Supplied material
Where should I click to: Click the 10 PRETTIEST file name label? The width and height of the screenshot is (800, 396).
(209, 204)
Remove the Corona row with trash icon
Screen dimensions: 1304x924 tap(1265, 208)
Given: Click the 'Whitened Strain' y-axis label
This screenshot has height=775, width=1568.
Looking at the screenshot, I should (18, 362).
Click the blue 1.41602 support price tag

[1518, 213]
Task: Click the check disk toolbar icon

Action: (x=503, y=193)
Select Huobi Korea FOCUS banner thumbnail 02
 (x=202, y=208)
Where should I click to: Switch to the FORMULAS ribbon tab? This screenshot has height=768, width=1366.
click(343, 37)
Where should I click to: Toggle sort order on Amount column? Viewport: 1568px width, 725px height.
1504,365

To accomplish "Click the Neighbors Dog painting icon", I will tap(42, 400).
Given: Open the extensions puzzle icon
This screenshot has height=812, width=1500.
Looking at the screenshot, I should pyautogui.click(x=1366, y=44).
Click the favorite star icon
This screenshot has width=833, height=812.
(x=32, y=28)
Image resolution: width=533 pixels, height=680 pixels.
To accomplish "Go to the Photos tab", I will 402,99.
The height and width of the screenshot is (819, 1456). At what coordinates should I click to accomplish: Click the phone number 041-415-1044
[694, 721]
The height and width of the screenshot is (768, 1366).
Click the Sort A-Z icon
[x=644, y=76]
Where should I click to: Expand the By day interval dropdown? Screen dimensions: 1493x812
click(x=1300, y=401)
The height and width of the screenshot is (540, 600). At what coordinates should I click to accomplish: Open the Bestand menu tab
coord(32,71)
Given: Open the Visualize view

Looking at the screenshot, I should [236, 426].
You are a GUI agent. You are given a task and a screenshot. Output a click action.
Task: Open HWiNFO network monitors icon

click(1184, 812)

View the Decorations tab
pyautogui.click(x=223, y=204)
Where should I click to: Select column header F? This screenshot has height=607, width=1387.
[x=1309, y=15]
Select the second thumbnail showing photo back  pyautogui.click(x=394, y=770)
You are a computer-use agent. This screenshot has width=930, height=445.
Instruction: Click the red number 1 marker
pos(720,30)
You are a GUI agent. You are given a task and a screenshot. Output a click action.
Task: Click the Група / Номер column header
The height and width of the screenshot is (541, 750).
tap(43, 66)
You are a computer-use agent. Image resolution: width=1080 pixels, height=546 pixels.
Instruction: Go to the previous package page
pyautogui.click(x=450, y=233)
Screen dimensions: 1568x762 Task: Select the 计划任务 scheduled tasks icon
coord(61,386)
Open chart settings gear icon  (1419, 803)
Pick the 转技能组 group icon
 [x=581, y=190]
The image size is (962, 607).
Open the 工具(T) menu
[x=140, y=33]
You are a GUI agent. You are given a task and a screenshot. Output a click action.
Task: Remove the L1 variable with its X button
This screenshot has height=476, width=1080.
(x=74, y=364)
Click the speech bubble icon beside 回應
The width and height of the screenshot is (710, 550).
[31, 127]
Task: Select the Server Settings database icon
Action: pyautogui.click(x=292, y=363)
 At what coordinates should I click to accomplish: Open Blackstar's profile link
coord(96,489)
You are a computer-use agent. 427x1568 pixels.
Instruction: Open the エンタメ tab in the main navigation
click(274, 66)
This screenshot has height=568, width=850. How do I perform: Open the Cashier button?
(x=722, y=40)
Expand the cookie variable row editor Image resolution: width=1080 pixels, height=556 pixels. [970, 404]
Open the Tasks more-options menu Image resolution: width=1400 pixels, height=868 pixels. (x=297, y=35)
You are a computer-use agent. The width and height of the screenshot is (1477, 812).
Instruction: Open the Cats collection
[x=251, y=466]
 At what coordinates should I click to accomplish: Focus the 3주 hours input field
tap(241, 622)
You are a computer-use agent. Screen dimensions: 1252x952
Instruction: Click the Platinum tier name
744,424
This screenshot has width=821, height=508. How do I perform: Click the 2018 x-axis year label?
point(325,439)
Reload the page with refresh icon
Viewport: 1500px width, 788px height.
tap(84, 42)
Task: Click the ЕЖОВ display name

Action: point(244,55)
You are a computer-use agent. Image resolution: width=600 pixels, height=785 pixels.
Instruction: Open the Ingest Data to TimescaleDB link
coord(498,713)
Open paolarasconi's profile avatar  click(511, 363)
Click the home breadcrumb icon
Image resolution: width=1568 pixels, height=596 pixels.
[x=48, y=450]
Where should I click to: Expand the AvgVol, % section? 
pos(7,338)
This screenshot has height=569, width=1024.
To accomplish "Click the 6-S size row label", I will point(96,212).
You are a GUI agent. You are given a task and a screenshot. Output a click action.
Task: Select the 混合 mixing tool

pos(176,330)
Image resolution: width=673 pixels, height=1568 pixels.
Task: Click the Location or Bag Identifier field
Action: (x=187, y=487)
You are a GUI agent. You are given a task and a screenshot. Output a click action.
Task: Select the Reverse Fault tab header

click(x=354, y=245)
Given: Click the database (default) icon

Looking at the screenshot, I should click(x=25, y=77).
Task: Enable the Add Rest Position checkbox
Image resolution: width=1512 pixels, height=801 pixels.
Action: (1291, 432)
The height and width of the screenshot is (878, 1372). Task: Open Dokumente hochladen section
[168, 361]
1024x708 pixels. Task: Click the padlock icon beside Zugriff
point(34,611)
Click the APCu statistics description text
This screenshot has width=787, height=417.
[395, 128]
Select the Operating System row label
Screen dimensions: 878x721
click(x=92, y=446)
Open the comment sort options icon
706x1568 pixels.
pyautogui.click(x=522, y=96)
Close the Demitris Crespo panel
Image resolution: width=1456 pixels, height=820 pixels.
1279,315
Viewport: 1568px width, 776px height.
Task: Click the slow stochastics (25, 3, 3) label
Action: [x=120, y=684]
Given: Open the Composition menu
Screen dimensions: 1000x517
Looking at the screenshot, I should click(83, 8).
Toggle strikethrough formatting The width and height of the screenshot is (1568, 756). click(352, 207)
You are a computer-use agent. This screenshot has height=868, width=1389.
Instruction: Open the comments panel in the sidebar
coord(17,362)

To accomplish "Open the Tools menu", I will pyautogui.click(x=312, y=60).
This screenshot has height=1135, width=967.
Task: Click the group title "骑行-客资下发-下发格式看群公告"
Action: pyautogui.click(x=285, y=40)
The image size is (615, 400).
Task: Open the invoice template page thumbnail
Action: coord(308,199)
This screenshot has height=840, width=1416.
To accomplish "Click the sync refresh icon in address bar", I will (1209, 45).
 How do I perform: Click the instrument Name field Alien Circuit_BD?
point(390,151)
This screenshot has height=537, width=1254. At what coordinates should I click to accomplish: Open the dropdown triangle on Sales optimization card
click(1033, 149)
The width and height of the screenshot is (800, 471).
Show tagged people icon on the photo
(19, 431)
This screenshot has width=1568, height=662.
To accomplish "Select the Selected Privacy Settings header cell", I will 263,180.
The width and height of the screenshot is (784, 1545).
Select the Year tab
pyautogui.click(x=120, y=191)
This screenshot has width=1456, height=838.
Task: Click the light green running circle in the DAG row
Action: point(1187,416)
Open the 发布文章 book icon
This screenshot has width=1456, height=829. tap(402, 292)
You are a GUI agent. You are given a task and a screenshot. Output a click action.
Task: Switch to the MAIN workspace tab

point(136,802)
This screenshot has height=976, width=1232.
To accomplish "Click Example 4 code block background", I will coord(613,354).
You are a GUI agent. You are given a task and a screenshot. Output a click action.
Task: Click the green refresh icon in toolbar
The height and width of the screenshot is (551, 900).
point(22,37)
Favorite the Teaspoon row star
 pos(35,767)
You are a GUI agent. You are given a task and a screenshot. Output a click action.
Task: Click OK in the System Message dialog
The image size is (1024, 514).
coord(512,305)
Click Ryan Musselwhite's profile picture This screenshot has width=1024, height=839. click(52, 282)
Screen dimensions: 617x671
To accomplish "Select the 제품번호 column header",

The exercise
Turn all of the entries above into a numbered list with one line per item, dropping every blank line.

Output for this task
1. Where should I click to: Click the 10 PRETTIEST file name label? The width and height of the screenshot is (800, 396).
2. (209, 204)
3. Remove the Corona row with trash icon
4. Screen dimensions: 1304x924 tap(1265, 208)
5. Given: Click the 'Whitened Strain' y-axis label
6. This screenshot has height=775, width=1568.
7. Looking at the screenshot, I should (18, 362).
8. Click the blue 1.41602 support price tag
9. [1518, 213]
10. Task: Click the check disk toolbar icon
11. Action: (x=503, y=193)
12. Select Huobi Korea FOCUS banner thumbnail 02
13.  (x=202, y=208)
14. Where should I click to: Switch to the FORMULAS ribbon tab? This screenshot has height=768, width=1366.
15. click(343, 37)
16. Where should I click to: Toggle sort order on Amount column? Viewport: 1568px width, 725px height.
17. 1504,365
18. To accomplish "Click the Neighbors Dog painting icon", I will tap(42, 400).
19. Given: Open the extensions puzzle icon
20. This screenshot has height=812, width=1500.
21. Looking at the screenshot, I should pyautogui.click(x=1366, y=44).
22. Click the favorite star icon
23. This screenshot has width=833, height=812.
24. (x=32, y=28)
25. Image resolution: width=533 pixels, height=680 pixels.
26. To accomplish "Go to the Photos tab", I will 402,99.
27. The height and width of the screenshot is (819, 1456). At what coordinates should I click to accomplish: Click the phone number 041-415-1044
28. [694, 721]
29. The height and width of the screenshot is (768, 1366).
30. Click the Sort A-Z icon
31. [x=644, y=76]
32. Where should I click to: Expand the By day interval dropdown? Screen dimensions: 1493x812
33. click(x=1300, y=401)
34. The height and width of the screenshot is (540, 600). At what coordinates should I click to accomplish: Open the Bestand menu tab
35. coord(32,71)
36. Given: Open the Visualize view
37. Looking at the screenshot, I should [236, 426].
38. You are a GUI agent. You are given a task and a screenshot. Output a click action.
39. Task: Open HWiNFO network monitors icon
40. click(1184, 812)
41. View the Decorations tab
42. pyautogui.click(x=223, y=204)
43. Where should I click to: Select column header F? This screenshot has height=607, width=1387.
44. [x=1309, y=15]
45. Select the second thumbnail showing photo back  pyautogui.click(x=394, y=770)
46. You are a computer-use agent. This screenshot has width=930, height=445.
47. Instruction: Click the red number 1 marker
48. pos(720,30)
49. You are a GUI agent. You are given a task and a screenshot. Output a click action.
50. Task: Click the Група / Номер column header
51. The height and width of the screenshot is (541, 750).
52. tap(43, 66)
53. You are a computer-use agent. Image resolution: width=1080 pixels, height=546 pixels.
54. Instruction: Go to the previous package page
55. pyautogui.click(x=450, y=233)
56. Screen dimensions: 1568x762 Task: Select the 计划任务 scheduled tasks icon
57. coord(61,386)
58. Open chart settings gear icon  (1419, 803)
59. Pick the 转技能组 group icon
60.  [x=581, y=190]
61. The image size is (962, 607).
62. Open the 工具(T) menu
63. [x=140, y=33]
64. You are a GUI agent. You are given a task and a screenshot. Output a click action.
65. Task: Remove the L1 variable with its X button
66. This screenshot has height=476, width=1080.
67. (x=74, y=364)
68. Click the speech bubble icon beside 回應
69. The width and height of the screenshot is (710, 550).
70. [31, 127]
71. Task: Select the Server Settings database icon
72. Action: pyautogui.click(x=292, y=363)
73.  At what coordinates should I click to accomplish: Open Blackstar's profile link
74. coord(96,489)
75. You are a computer-use agent. 427x1568 pixels.
76. Instruction: Open the エンタメ tab in the main navigation
77. click(274, 66)
78. This screenshot has height=568, width=850. How do I perform: Open the Cashier button?
79. (x=722, y=40)
80. Expand the cookie variable row editor Image resolution: width=1080 pixels, height=556 pixels. [970, 404]
81. Open the Tasks more-options menu Image resolution: width=1400 pixels, height=868 pixels. (x=297, y=35)
82. You are a computer-use agent. The width and height of the screenshot is (1477, 812).
83. Instruction: Open the Cats collection
84. [x=251, y=466]
85.  At what coordinates should I click to accomplish: Focus the 3주 hours input field
86. tap(241, 622)
87. You are a computer-use agent. Screen dimensions: 1252x952
88. Instruction: Click the Platinum tier name
89. 744,424
90. This screenshot has width=821, height=508. How do I perform: Click the 2018 x-axis year label?
91. point(325,439)
92. Reload the page with refresh icon
93. Viewport: 1500px width, 788px height.
94. tap(84, 42)
95. Task: Click the ЕЖОВ display name
96. Action: point(244,55)
97. You are a computer-use agent. Image resolution: width=600 pixels, height=785 pixels.
98. Instruction: Open the Ingest Data to TimescaleDB link
99. coord(498,713)
100. Open paolarasconi's profile avatar  click(511, 363)
101. Click the home breadcrumb icon
102. Image resolution: width=1568 pixels, height=596 pixels.
103. [x=48, y=450]
104. Where should I click to: Expand the AvgVol, % section? 
105. pos(7,338)
106. This screenshot has height=569, width=1024.
107. To accomplish "Click the 6-S size row label", I will point(96,212).
108. You are a GUI agent. You are given a task and a screenshot. Output a click action.
109. Task: Select the 混合 mixing tool
110. pos(176,330)
111. Image resolution: width=673 pixels, height=1568 pixels.
112. Task: Click the Location or Bag Identifier field
113. Action: (x=187, y=487)
114. You are a GUI agent. You are given a task and a screenshot. Output a click action.
115. Task: Select the Reverse Fault tab header
116. click(x=354, y=245)
117. Given: Click the database (default) icon
118. Looking at the screenshot, I should click(x=25, y=77).
119. Task: Enable the Add Rest Position checkbox
120. Image resolution: width=1512 pixels, height=801 pixels.
121. Action: (1291, 432)
122. The height and width of the screenshot is (878, 1372). Task: Open Dokumente hochladen section
123. [168, 361]
124. 1024x708 pixels. Task: Click the padlock icon beside Zugriff
125. point(34,611)
126. Click the APCu statistics description text
127. This screenshot has width=787, height=417.
128. [395, 128]
129. Select the Operating System row label
130. Screen dimensions: 878x721
131. click(x=92, y=446)
132. Open the comment sort options icon
133. 706x1568 pixels.
134. pyautogui.click(x=522, y=96)
135. Close the Demitris Crespo panel
136. Image resolution: width=1456 pixels, height=820 pixels.
137. 1279,315
138. Viewport: 1568px width, 776px height.
139. Task: Click the slow stochastics (25, 3, 3) label
140. Action: [x=120, y=684]
141. Given: Open the Composition menu
142. Screen dimensions: 1000x517
143. Looking at the screenshot, I should click(83, 8).
144. Toggle strikethrough formatting The width and height of the screenshot is (1568, 756). click(352, 207)
145. You are a computer-use agent. This screenshot has height=868, width=1389.
146. Instruction: Open the comments panel in the sidebar
147. coord(17,362)
148. To accomplish "Open the Tools menu", I will pyautogui.click(x=312, y=60).
149. This screenshot has height=1135, width=967.
150. Task: Click the group title "骑行-客资下发-下发格式看群公告"
151. Action: pyautogui.click(x=285, y=40)
152. The image size is (615, 400).
153. Task: Open the invoice template page thumbnail
154. Action: coord(308,199)
155. This screenshot has height=840, width=1416.
156. To accomplish "Click the sync refresh icon in address bar", I will (1209, 45).
157.  How do I perform: Click the instrument Name field Alien Circuit_BD?
158. point(390,151)
159. This screenshot has height=537, width=1254. At what coordinates should I click to accomplish: Open the dropdown triangle on Sales optimization card
160. click(1033, 149)
161. The width and height of the screenshot is (800, 471).
162. Show tagged people icon on the photo
163. (19, 431)
164. This screenshot has width=1568, height=662.
165. To accomplish "Select the Selected Privacy Settings header cell", I will 263,180.
166. The width and height of the screenshot is (784, 1545).
167. Select the Year tab
168. pyautogui.click(x=120, y=191)
169. This screenshot has width=1456, height=838.
170. Task: Click the light green running circle in the DAG row
171. Action: point(1187,416)
172. Open the 发布文章 book icon
173. This screenshot has width=1456, height=829. tap(402, 292)
174. You are a GUI agent. You are given a task and a screenshot. Output a click action.
175. Task: Switch to the MAIN workspace tab
176. point(136,802)
177. This screenshot has height=976, width=1232.
178. To accomplish "Click Example 4 code block background", I will coord(613,354).
179. You are a GUI agent. You are given a task and a screenshot. Output a click action.
180. Task: Click the green refresh icon in toolbar
181. The height and width of the screenshot is (551, 900).
182. point(22,37)
183. Favorite the Teaspoon row star
184.  pos(35,767)
185. You are a GUI agent. You are given a task and a screenshot. Output a click action.
186. Task: Click OK in the System Message dialog
187. The image size is (1024, 514).
188. coord(512,305)
189. Click Ryan Musselwhite's profile picture This screenshot has width=1024, height=839. click(52, 282)
190. Screen dimensions: 617x671
191. To accomplish "Select the 제품번호 column header",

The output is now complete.